_Task to carry out_: Copy every record below exactly as it appears.

_Pixel coordinate grounding data_:
++++++++++++++++++++
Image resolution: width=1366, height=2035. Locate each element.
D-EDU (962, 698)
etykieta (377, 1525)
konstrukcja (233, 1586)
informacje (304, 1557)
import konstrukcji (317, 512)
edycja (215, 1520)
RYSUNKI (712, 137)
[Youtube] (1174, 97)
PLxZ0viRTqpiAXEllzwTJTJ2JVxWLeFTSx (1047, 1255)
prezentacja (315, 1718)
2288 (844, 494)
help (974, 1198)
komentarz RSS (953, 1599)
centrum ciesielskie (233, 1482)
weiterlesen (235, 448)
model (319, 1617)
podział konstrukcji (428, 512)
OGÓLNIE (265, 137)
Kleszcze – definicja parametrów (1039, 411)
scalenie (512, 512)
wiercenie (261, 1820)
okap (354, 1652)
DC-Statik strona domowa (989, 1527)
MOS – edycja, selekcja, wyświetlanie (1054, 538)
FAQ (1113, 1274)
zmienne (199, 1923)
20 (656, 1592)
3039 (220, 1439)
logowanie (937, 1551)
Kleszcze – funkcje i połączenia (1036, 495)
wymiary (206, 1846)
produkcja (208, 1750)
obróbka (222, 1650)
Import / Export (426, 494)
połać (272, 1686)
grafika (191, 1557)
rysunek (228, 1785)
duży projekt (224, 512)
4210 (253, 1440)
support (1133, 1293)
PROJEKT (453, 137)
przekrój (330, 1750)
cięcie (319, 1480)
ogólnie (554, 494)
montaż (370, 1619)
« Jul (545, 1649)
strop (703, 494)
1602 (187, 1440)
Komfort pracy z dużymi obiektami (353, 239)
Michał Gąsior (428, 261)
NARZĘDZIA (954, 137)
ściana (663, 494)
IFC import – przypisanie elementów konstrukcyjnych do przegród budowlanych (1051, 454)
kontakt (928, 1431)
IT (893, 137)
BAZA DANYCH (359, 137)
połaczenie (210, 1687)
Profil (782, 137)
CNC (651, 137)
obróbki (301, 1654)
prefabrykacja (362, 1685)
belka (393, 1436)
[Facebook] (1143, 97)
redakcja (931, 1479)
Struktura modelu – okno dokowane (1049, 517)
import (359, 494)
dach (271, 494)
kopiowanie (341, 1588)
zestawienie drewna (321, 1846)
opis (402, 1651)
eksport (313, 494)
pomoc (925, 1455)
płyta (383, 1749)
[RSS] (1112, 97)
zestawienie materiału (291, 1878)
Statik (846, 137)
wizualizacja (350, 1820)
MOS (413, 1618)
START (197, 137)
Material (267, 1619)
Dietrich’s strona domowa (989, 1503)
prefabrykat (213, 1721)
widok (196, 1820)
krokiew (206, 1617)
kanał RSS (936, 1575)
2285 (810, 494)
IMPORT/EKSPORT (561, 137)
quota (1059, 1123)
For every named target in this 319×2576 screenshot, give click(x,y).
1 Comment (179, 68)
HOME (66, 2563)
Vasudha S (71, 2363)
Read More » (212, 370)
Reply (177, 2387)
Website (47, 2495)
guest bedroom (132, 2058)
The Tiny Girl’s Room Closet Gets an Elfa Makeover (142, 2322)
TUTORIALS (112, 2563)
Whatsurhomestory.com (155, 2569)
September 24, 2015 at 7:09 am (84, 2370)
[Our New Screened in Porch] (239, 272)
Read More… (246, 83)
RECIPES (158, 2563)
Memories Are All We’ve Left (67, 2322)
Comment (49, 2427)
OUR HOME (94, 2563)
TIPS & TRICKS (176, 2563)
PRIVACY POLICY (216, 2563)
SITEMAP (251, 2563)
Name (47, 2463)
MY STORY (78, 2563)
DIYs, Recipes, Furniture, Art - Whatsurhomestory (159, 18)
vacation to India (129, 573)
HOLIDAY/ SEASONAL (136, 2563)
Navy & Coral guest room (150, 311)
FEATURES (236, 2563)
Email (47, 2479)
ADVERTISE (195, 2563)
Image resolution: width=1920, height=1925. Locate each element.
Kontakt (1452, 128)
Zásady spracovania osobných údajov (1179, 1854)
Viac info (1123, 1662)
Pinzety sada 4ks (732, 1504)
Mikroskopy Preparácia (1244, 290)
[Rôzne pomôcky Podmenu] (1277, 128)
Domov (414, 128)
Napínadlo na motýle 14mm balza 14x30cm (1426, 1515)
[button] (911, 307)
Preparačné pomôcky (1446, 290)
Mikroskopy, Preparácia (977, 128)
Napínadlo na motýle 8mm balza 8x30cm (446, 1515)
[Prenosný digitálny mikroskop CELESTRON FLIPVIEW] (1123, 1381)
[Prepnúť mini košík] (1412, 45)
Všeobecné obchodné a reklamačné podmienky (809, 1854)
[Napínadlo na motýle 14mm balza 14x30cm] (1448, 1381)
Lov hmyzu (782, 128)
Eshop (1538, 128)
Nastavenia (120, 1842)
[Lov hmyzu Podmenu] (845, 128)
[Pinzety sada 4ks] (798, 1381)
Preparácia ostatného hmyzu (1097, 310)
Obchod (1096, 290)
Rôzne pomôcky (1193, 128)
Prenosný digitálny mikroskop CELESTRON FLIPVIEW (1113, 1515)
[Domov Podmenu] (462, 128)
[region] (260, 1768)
++++++++++++++++++++
_Response_:
Image resolution: width=1366, height=2035. Locate each element.
D-EDU (962, 698)
etykieta (377, 1525)
konstrukcja (233, 1586)
informacje (304, 1557)
import konstrukcji (317, 512)
edycja (215, 1520)
RYSUNKI (712, 137)
[Youtube] (1174, 97)
PLxZ0viRTqpiAXEllzwTJTJ2JVxWLeFTSx (1047, 1255)
prezentacja (315, 1718)
2288 (844, 494)
help (974, 1198)
komentarz RSS (953, 1599)
centrum ciesielskie (233, 1482)
weiterlesen (235, 448)
model (319, 1617)
podział konstrukcji (428, 512)
OGÓLNIE (265, 137)
Kleszcze – definicja parametrów (1039, 411)
scalenie (512, 512)
wiercenie (261, 1820)
okap (354, 1652)
DC-Statik strona domowa (989, 1527)
MOS – edycja, selekcja, wyświetlanie (1054, 538)
FAQ (1113, 1274)
zmienne (199, 1923)
20 (656, 1592)
3039 (220, 1439)
logowanie (937, 1551)
Kleszcze – funkcje i połączenia (1036, 495)
wymiary (206, 1846)
produkcja (208, 1750)
obróbka (222, 1650)
Import / Export (426, 494)
połać (272, 1686)
grafika (191, 1557)
rysunek (228, 1785)
duży projekt (224, 512)
4210 (253, 1440)
support (1133, 1293)
PROJEKT (453, 137)
przekrój (330, 1750)
cięcie (319, 1480)
ogólnie (554, 494)
montaż (370, 1619)
« Jul (545, 1649)
strop (703, 494)
1602 (187, 1440)
Komfort pracy z dużymi obiektami (353, 239)
Michał Gąsior (428, 261)
NARZĘDZIA (954, 137)
ściana (663, 494)
IFC import – przypisanie elementów konstrukcyjnych do przegród budowlanych (1051, 454)
kontakt (928, 1431)
IT (893, 137)
BAZA DANYCH (359, 137)
połaczenie (210, 1687)
Profil (782, 137)
CNC (651, 137)
obróbki (301, 1654)
prefabrykacja (362, 1685)
belka (393, 1436)
[Facebook] (1143, 97)
redakcja (931, 1479)
Struktura modelu – okno dokowane (1049, 517)
import (359, 494)
dach (271, 494)
kopiowanie (341, 1588)
zestawienie drewna (321, 1846)
opis (402, 1651)
eksport (313, 494)
pomoc (925, 1455)
płyta (383, 1749)
[RSS] (1112, 97)
zestawienie materiału (291, 1878)
Statik (846, 137)
wizualizacja (350, 1820)
MOS (413, 1618)
START (197, 137)
Material (267, 1619)
Dietrich’s strona domowa (989, 1503)
prefabrykat (213, 1721)
widok (196, 1820)
krokiew (206, 1617)
kanał RSS (936, 1575)
2285 (810, 494)
IMPORT/EKSPORT (561, 137)
quota (1059, 1123)
For every named target in this 319×2576 screenshot, give click(x,y).
1 Comment (179, 68)
HOME (66, 2563)
Vasudha S (71, 2363)
Read More » (212, 370)
Reply (177, 2387)
Website (47, 2495)
guest bedroom (132, 2058)
The Tiny Girl’s Room Closet Gets an Elfa Makeover (142, 2322)
TUTORIALS (112, 2563)
Whatsurhomestory.com (155, 2569)
September 24, 2015 at 7:09 am (84, 2370)
[Our New Screened in Porch] (239, 272)
Read More… (246, 83)
RECIPES (158, 2563)
Memories Are All We’ve Left (67, 2322)
Comment (49, 2427)
OUR HOME (94, 2563)
TIPS & TRICKS (176, 2563)
PRIVACY POLICY (216, 2563)
SITEMAP (251, 2563)
Name (47, 2463)
MY STORY (78, 2563)
DIYs, Recipes, Furniture, Art - Whatsurhomestory (159, 18)
vacation to India (129, 573)
HOLIDAY/ SEASONAL (136, 2563)
Navy & Coral guest room (150, 311)
FEATURES (236, 2563)
Email (47, 2479)
ADVERTISE (195, 2563)
Image resolution: width=1920, height=1925. Locate each element.
Kontakt (1452, 128)
Zásady spracovania osobných údajov (1179, 1854)
Viac info (1123, 1662)
Pinzety sada 4ks (732, 1504)
Mikroskopy Preparácia (1244, 290)
[Rôzne pomôcky Podmenu] (1277, 128)
Domov (414, 128)
Napínadlo na motýle 14mm balza 14x30cm (1426, 1515)
[button] (911, 307)
Preparačné pomôcky (1446, 290)
Mikroskopy, Preparácia (977, 128)
Napínadlo na motýle 8mm balza 8x30cm (446, 1515)
[Prenosný digitálny mikroskop CELESTRON FLIPVIEW] (1123, 1381)
[Prepnúť mini košík] (1412, 45)
Všeobecné obchodné a reklamačné podmienky (809, 1854)
[Napínadlo na motýle 14mm balza 14x30cm] (1448, 1381)
Lov hmyzu (782, 128)
Eshop (1538, 128)
Nastavenia (120, 1842)
[Lov hmyzu Podmenu] (845, 128)
[Pinzety sada 4ks] (798, 1381)
Preparácia ostatného hmyzu (1097, 310)
Obchod (1096, 290)
Rôzne pomôcky (1193, 128)
Prenosný digitálny mikroskop CELESTRON FLIPVIEW (1113, 1515)
[Domov Podmenu] (462, 128)
[region] (260, 1768)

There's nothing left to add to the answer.